WHAT IS NEEDED |
A single total is needed, the number of lines of this listing that contain the string "Choose".

SOURCE DATA |
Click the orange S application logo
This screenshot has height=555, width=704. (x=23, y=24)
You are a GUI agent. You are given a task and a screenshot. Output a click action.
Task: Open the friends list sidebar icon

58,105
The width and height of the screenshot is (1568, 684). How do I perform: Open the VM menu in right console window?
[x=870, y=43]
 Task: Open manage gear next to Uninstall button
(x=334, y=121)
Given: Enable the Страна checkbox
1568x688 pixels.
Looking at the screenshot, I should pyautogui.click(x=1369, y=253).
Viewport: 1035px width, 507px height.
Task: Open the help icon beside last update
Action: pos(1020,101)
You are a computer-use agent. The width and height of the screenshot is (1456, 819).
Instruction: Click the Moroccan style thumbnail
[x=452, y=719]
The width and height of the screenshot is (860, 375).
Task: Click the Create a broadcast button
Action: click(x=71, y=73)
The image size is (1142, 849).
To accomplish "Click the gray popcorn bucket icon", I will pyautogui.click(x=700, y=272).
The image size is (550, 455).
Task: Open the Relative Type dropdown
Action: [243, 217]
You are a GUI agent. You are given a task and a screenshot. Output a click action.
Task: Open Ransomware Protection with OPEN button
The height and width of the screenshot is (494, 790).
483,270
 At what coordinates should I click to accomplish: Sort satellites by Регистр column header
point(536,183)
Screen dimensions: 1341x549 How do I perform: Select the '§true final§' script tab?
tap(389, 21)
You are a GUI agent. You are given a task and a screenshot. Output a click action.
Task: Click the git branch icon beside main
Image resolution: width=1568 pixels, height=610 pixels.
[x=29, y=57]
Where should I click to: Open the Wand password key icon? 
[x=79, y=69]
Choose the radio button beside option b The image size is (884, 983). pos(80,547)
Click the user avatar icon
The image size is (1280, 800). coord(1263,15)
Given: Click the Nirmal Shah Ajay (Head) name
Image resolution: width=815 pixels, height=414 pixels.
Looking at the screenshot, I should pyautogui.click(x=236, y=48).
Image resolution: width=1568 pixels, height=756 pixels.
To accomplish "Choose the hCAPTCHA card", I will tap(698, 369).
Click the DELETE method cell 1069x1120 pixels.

TASK RESULT |
2